- [Work request]:
Every entry below must be retyped exactly, and the pictures must be left out.
======== Material shown ========
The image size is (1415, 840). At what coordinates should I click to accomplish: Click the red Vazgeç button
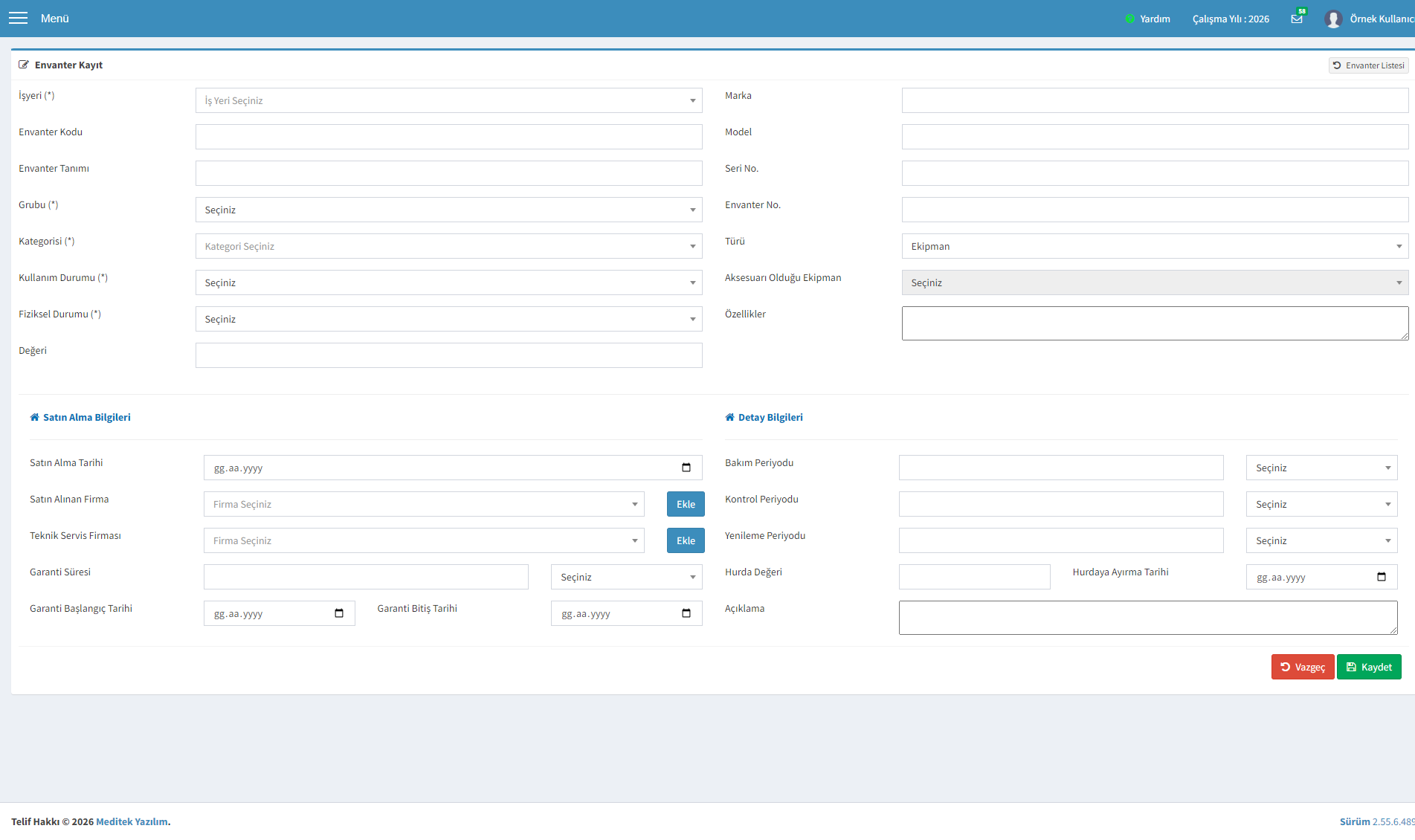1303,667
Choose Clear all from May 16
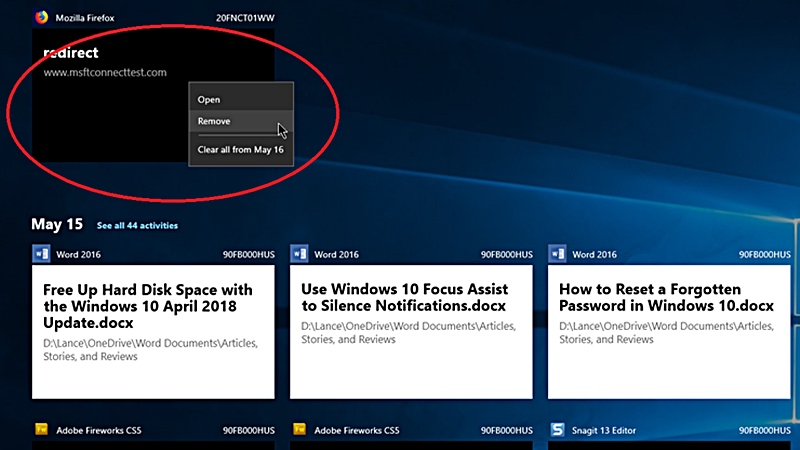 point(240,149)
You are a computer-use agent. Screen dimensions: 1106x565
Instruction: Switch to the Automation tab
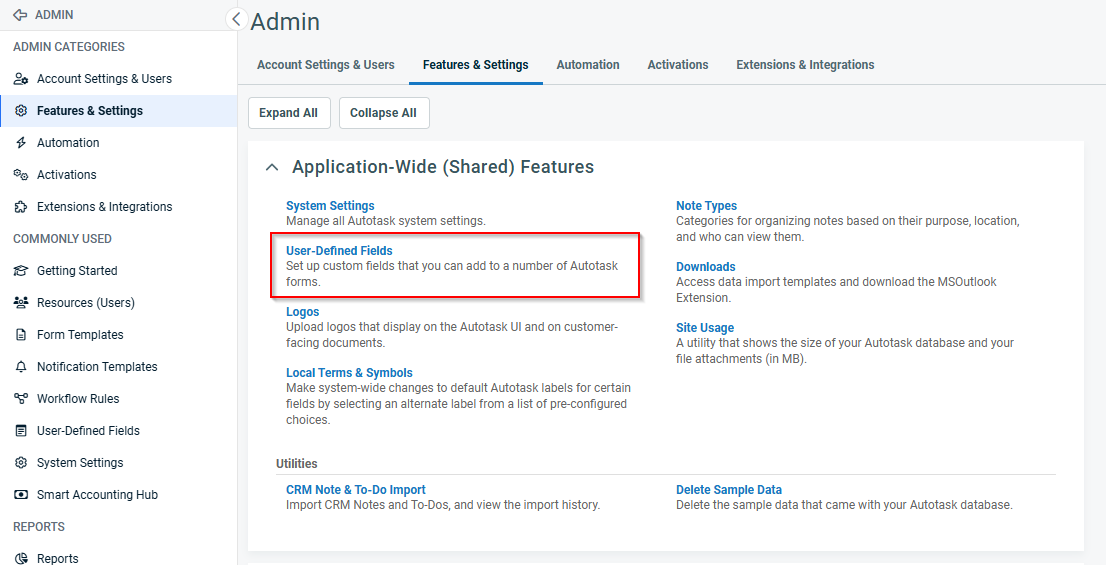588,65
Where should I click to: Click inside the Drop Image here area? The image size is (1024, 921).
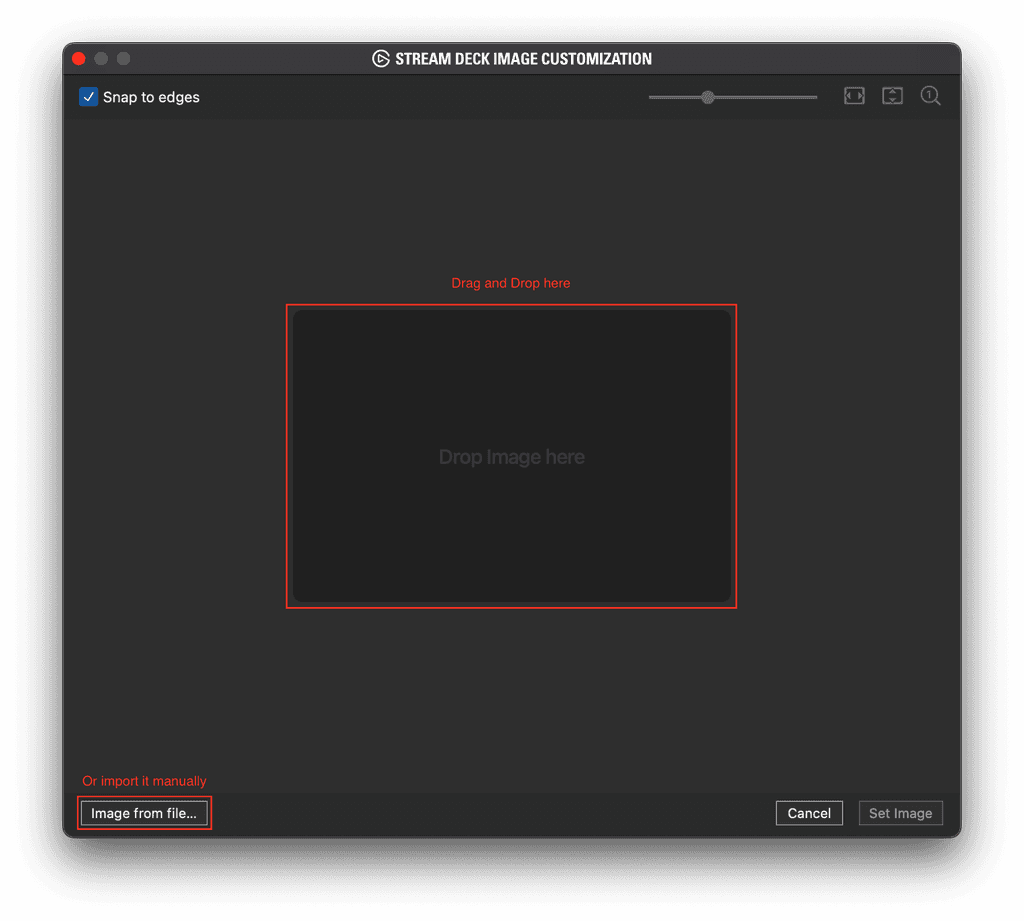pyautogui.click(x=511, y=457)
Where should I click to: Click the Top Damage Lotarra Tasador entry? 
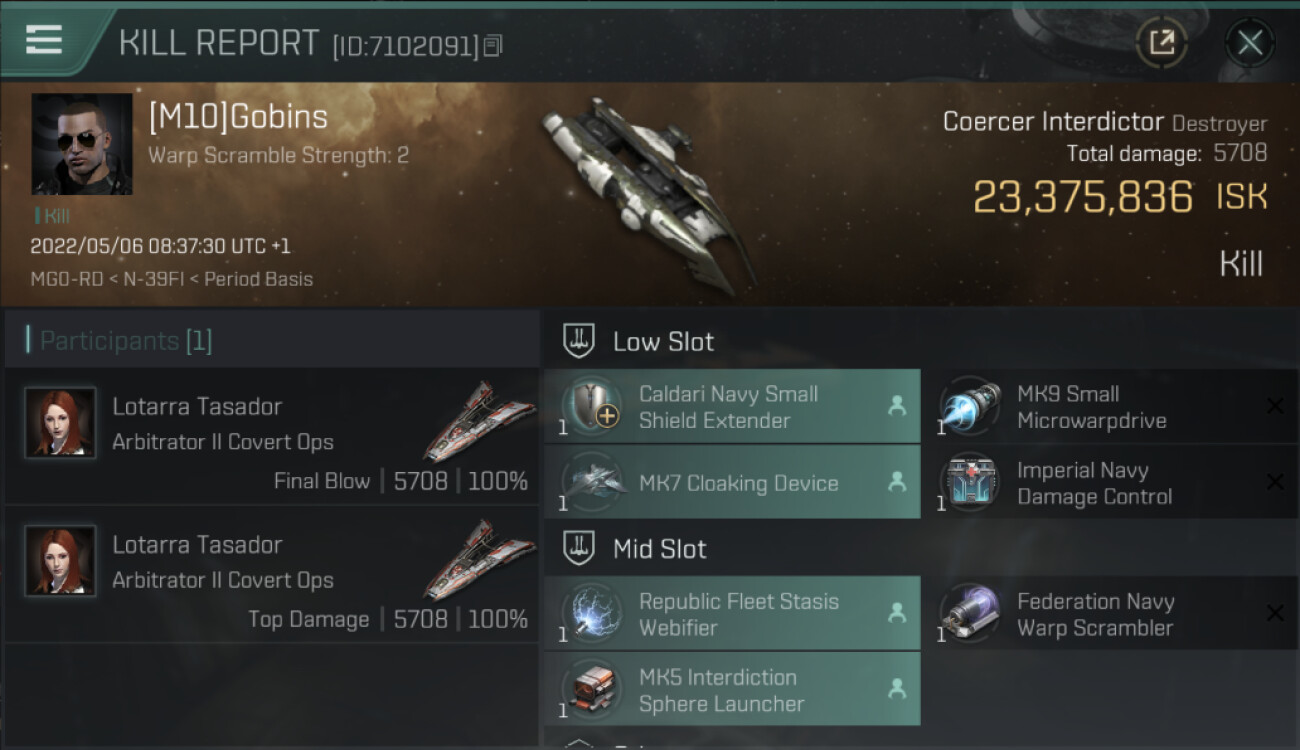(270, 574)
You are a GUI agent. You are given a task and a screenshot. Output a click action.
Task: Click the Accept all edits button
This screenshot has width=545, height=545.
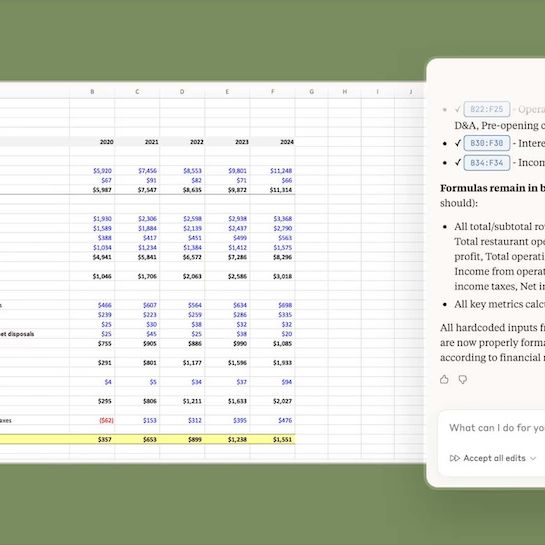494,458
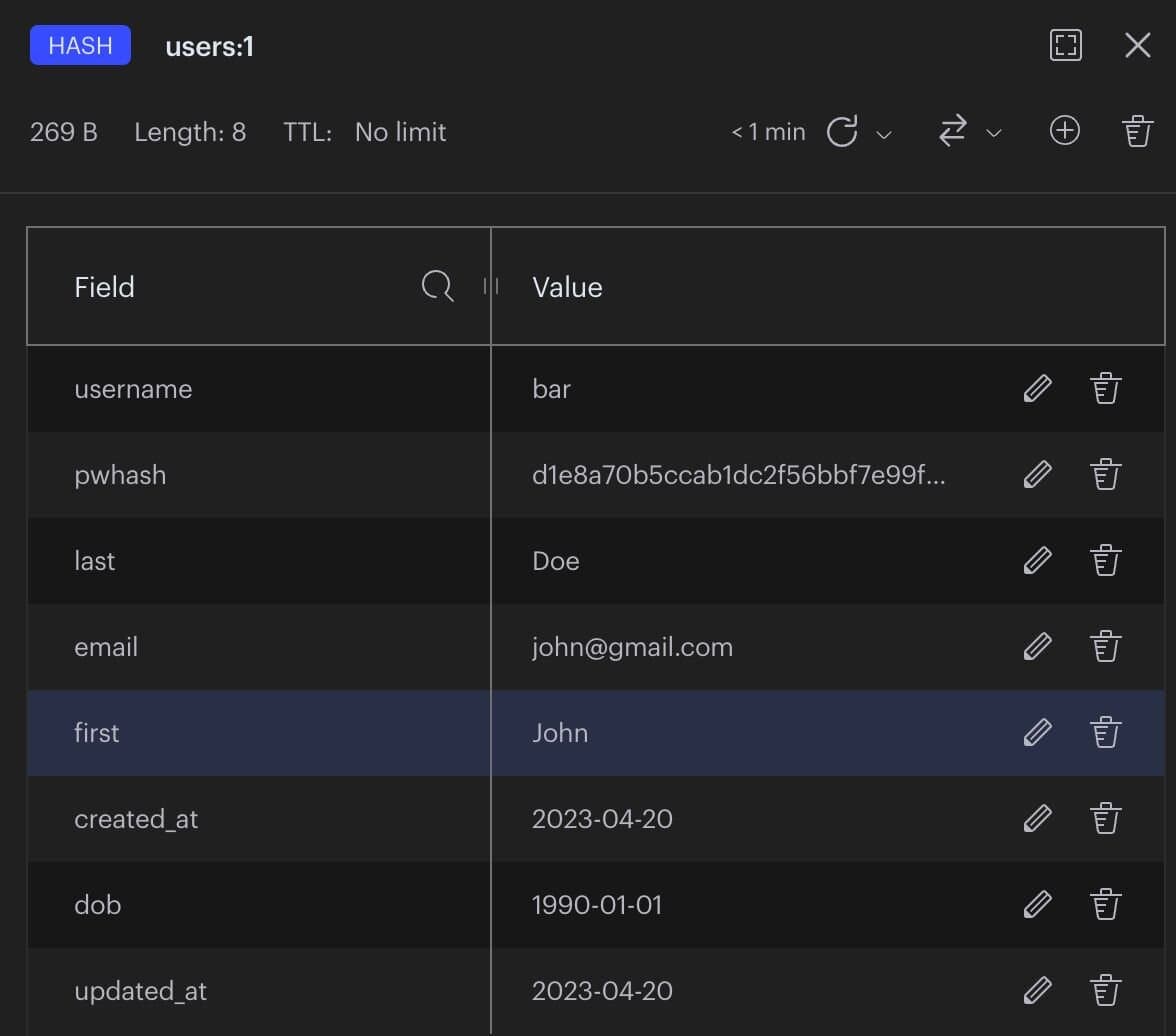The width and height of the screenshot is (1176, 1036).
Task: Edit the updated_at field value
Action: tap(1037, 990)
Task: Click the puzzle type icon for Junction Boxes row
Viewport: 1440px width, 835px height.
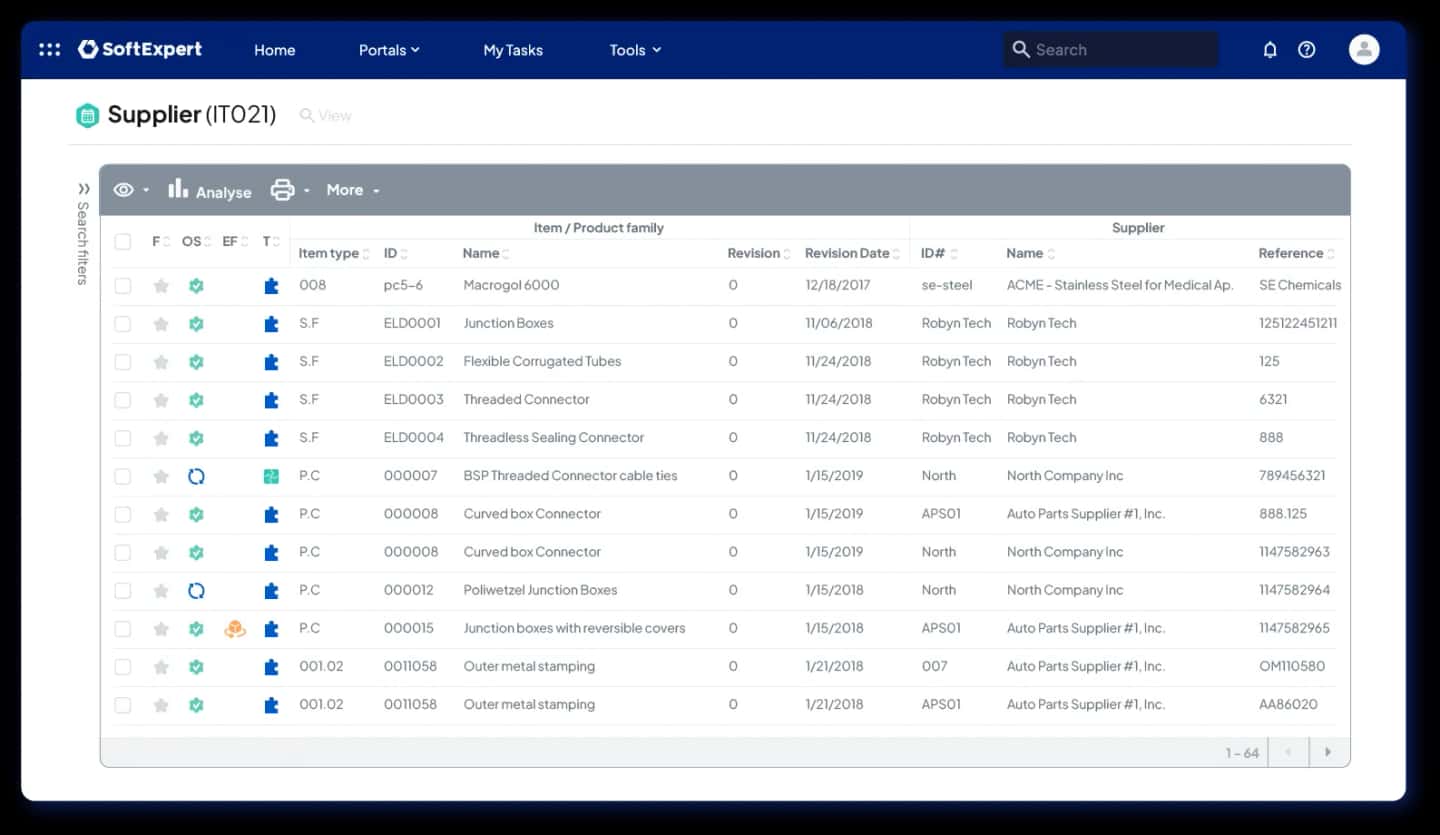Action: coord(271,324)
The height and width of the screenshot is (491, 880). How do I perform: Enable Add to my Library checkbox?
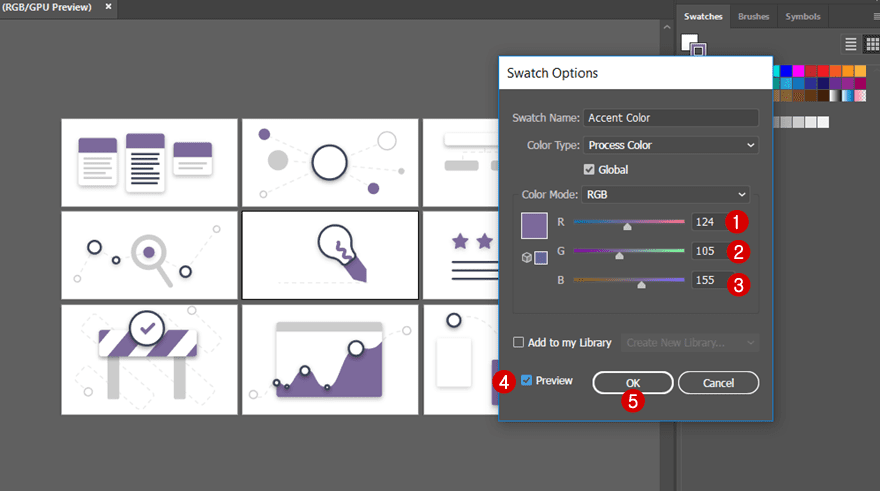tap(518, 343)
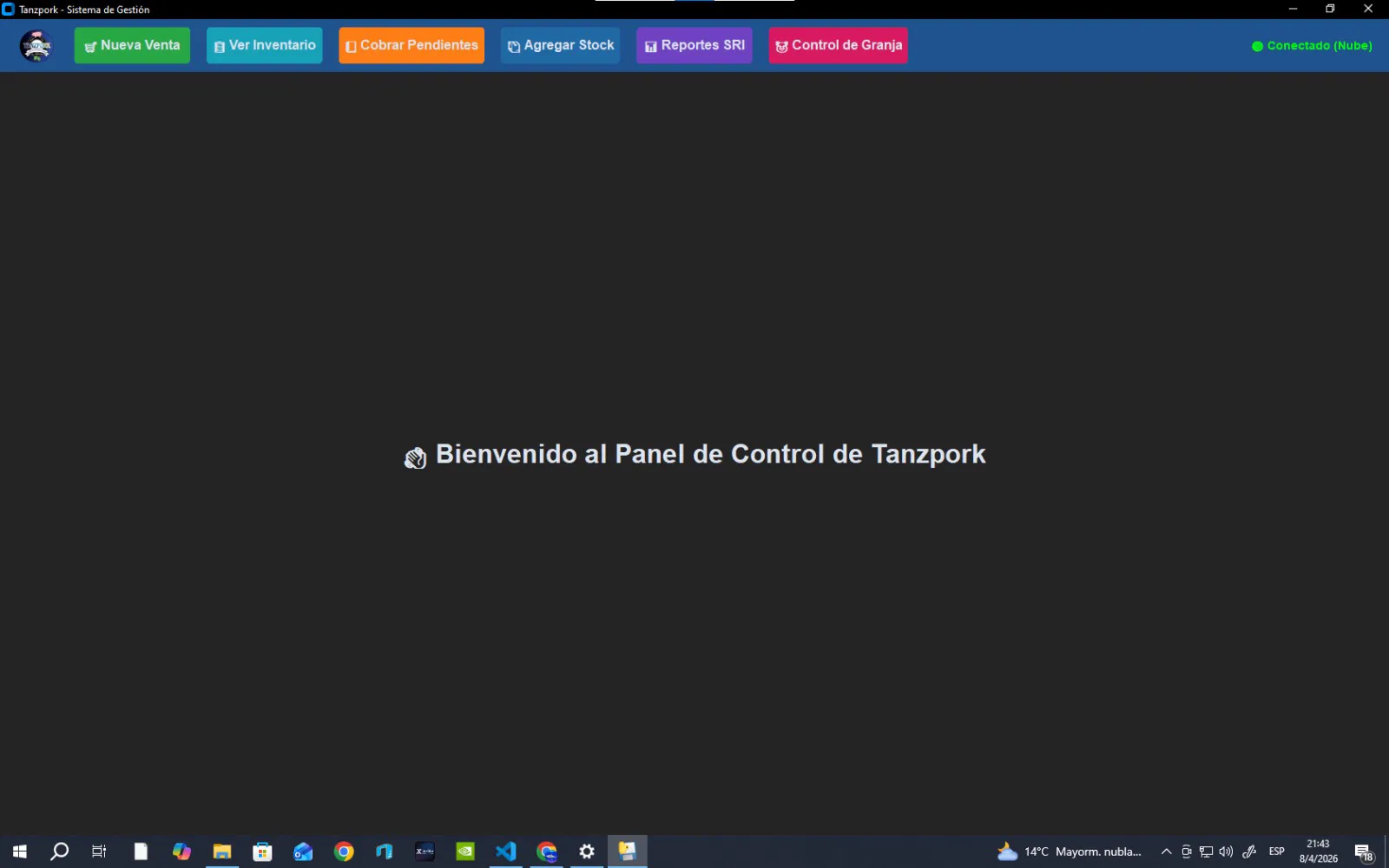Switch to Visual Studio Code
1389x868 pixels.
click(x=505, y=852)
========
- [Answer to this problem]:
The image size is (1415, 840). At what coordinates should I click to accomplish: Click the red Vazgeç button
1303,667
Choose Clear all from May 16
 point(240,149)
You are a computer-use agent. Screen dimensions: 1106x565
Instruction: Switch to the Automation tab
588,65
Where should I click to: Click inside the Drop Image here area? The image size is (1024, 921).
pyautogui.click(x=511, y=457)
Where should I click to: Click the Top Damage Lotarra Tasador entry? 
(270, 574)
You are a GUI agent. You are given a task and a screenshot. Output a click action.
Task: Click the Accept all edits button
This screenshot has width=545, height=545.
494,458
The width and height of the screenshot is (1176, 1036).
Task: Edit the updated_at field value
Action: tap(1037, 990)
Task: Click the puzzle type icon for Junction Boxes row
Viewport: 1440px width, 835px height.
Action: coord(271,324)
The height and width of the screenshot is (491, 880). How do I perform: Enable Add to my Library checkbox?
tap(518, 343)
Switch to Visual Studio Code
1389x868 pixels.
click(x=505, y=852)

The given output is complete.